I have the tp2 set to greater than Zero for a Buy Entry
I have the TP2 set to less than Zero for a Sell Entry.
The only stop price is a locked Price Floor of 10% . ALL LOCKED.
The Tp2 is set for 1 Day forward and Retrain on each Bar .
As Marge pointed out in an earlier discussion , this is the walk forward
of 1 bar.
Then when it is in testing mode , i see the number of winning trades move around by a large number , if it is walking forward why does not
it change by One trade at a time ?
So at the start it begins at Zero trades and progressively moves up :
Until it has completed the back test.
Mine at times goes from 96 trades down to 72 trades , So if it finds a better solution on 1 bar, does it then applies that solution to the other bars ?
Because I am trying to determine how much confidence to place in the TP2 ? And is it doing a correct walk forward ?
Regards
Michael.
> I am trying to determine how the TP2 when it is set to 1 bar forward
> and retrain on each bar is actually working.As far as the Tprop indicators are concerned, they are simply an indicator that returns a stream of values. TProp indicators are absolutely no different than a moving average calculation, except that it does a more complicated computation.

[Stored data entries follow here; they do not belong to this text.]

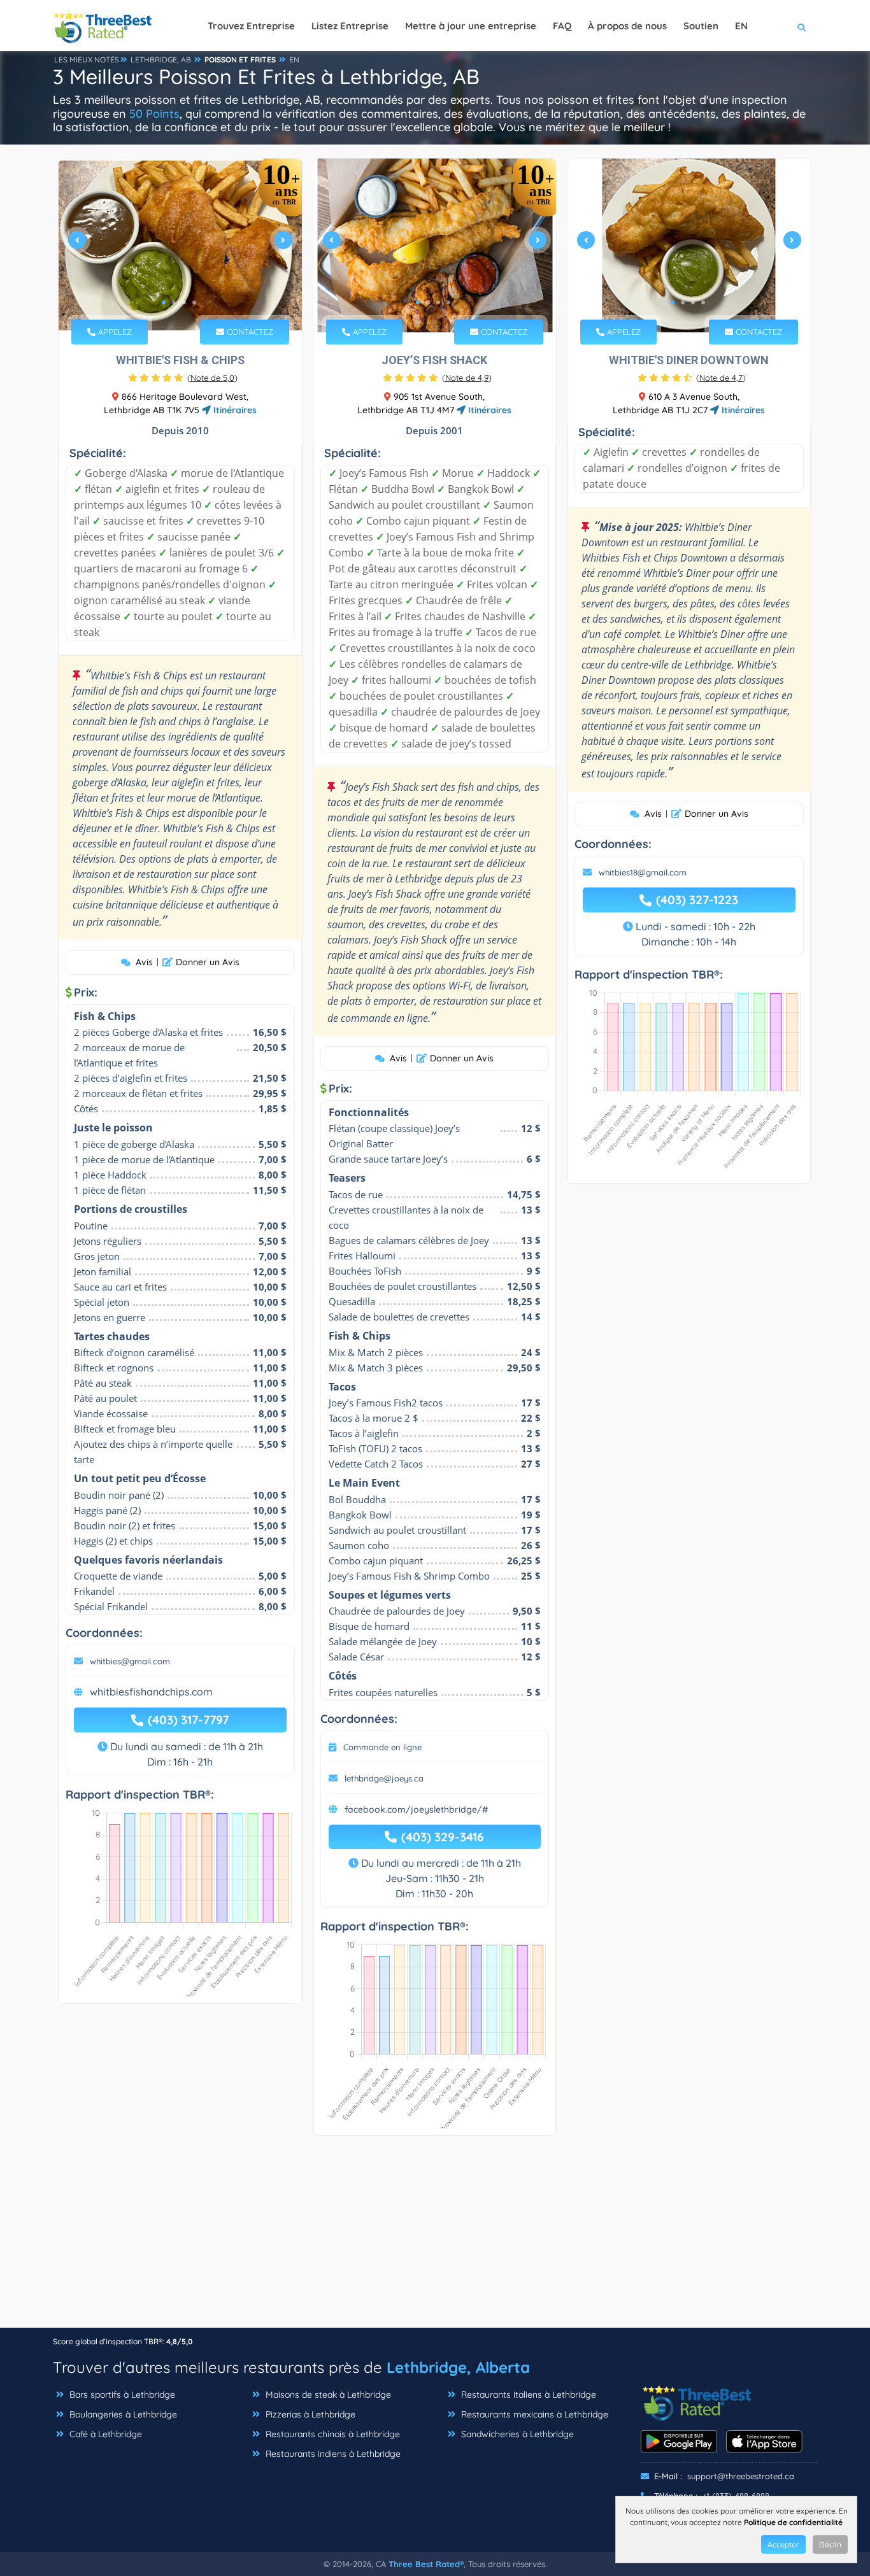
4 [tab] (194, 302)
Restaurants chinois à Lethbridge (331, 2434)
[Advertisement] (435, 2238)
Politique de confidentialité (793, 2522)
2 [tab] (174, 302)
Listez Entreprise (350, 26)
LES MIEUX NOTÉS (86, 59)
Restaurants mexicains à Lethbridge (533, 2414)
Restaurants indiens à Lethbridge (332, 2453)
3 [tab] (184, 302)
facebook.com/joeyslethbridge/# (416, 1809)
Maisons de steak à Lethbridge (327, 2394)
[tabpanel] (180, 245)
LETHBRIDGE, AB (161, 59)
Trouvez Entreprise (251, 26)
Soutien (700, 26)
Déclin (830, 2544)
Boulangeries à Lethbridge (122, 2414)
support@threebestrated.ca (740, 2476)
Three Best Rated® (426, 2564)
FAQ (562, 26)
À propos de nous (627, 26)
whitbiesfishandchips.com (151, 1691)
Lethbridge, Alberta (458, 2367)
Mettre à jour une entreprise (470, 26)
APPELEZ (114, 332)
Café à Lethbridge (104, 2434)
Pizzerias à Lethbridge (309, 2414)
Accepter (783, 2544)
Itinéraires (234, 410)
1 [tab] (164, 302)
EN (294, 59)
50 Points (154, 113)
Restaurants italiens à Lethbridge (527, 2394)
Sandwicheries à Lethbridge (516, 2434)
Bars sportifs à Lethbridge (121, 2394)
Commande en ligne (382, 1747)
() (212, 377)
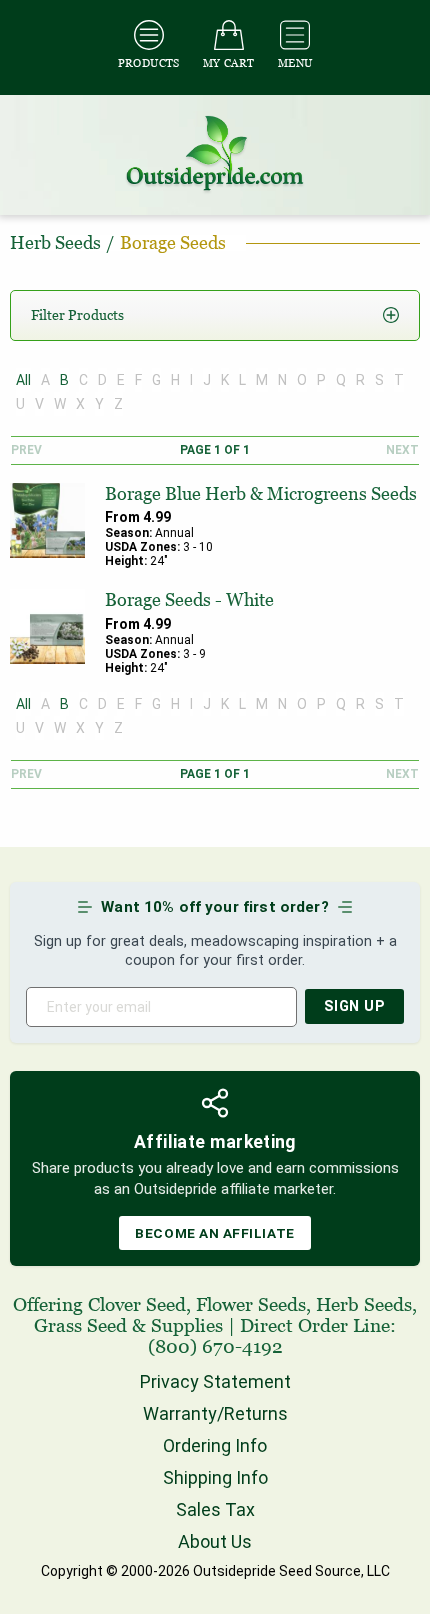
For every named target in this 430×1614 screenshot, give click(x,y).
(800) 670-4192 (215, 1346)
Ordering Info (215, 1445)
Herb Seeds (364, 1304)
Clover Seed (137, 1304)
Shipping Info (215, 1477)
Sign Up (355, 1006)
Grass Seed (80, 1325)
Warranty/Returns (215, 1413)
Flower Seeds (251, 1304)
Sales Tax (215, 1509)
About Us (215, 1541)
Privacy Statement (215, 1381)
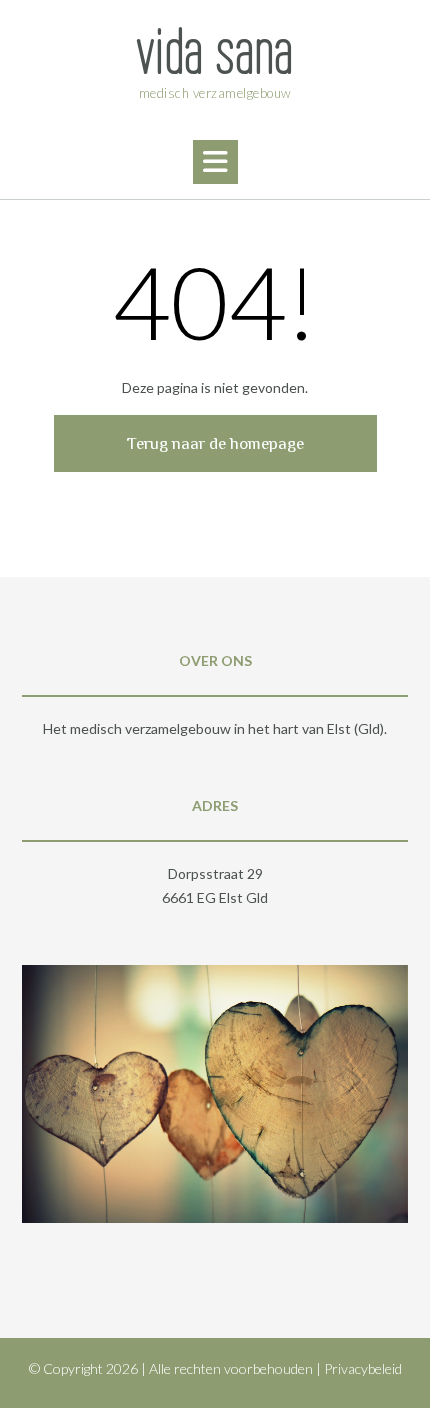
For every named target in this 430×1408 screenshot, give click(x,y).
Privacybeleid (363, 1368)
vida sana (215, 51)
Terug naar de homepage (215, 443)
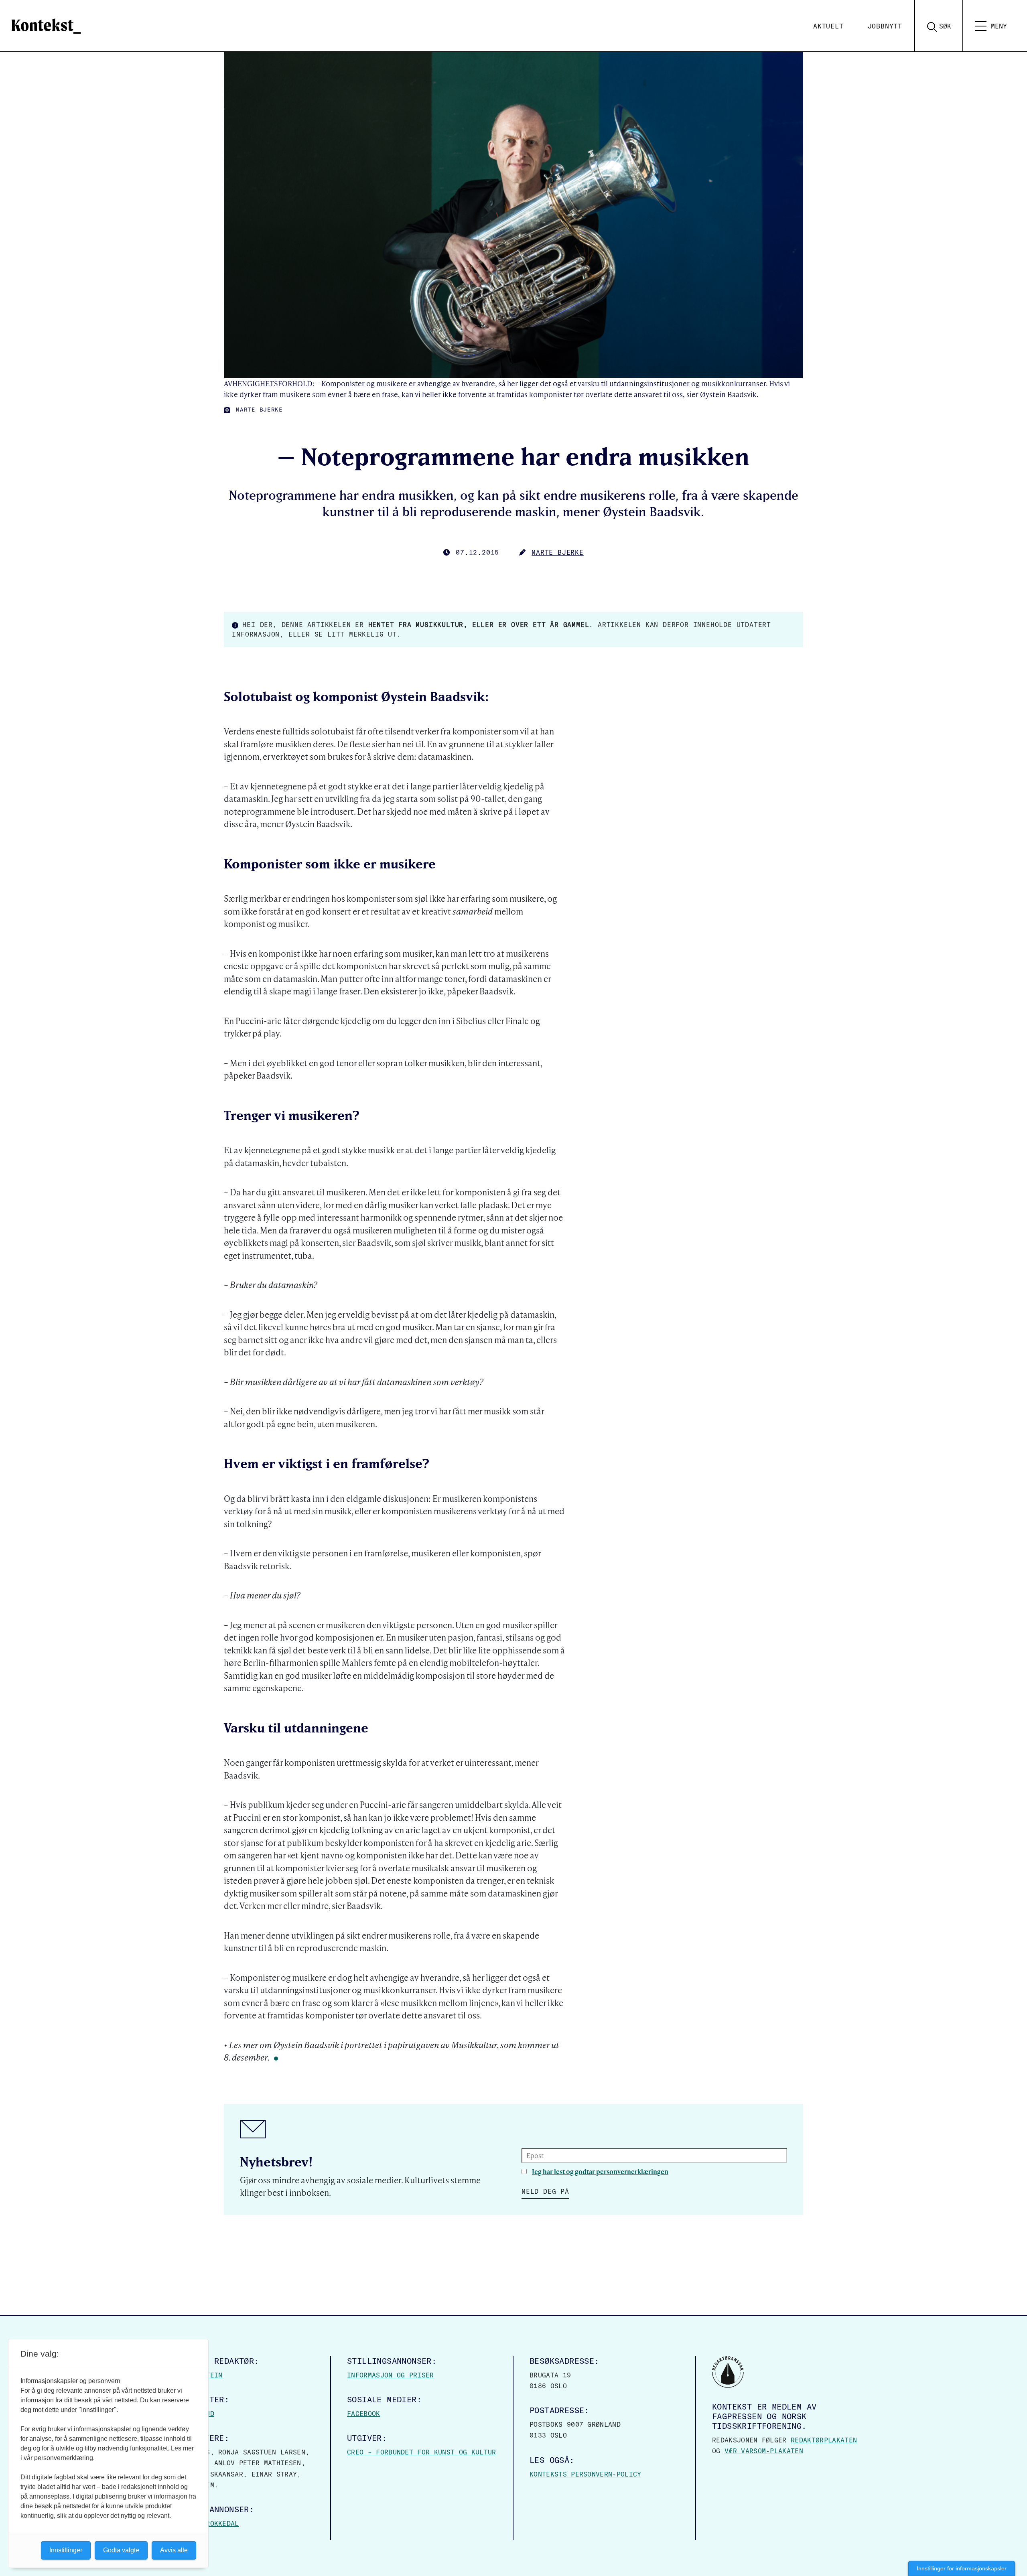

So for instance a Moving Average stream of data is computed as follows:
1) It takes a window size (say 200 bars) and produces a value for the last bar (i.e. the average of the last 200 bars).
2) It then moves it’s window forward one bar and produces a value for the new bar at the end (i.e. the average of the last 200 bars).
3) Each time it shifts forward in time, it uses the prior 200 bars to create the last bar’s value using a completely independent calculation from the prior windows.In TProp’s case, it does exactly the same thing as the Moving Average. The Tprop indicator set to retrain on every new bar is computed as follows:
1) The Tprop indicator takes a window size (say 200 training set size) and produces a value for the last bar (i.e. it trains a neural network on the specified input values over the earlier 200 bars not including the most recent bar and then applies that neural network to the input values of the most recent bar … i.e. input values it wasn’t trained on … aka “out of sample” value).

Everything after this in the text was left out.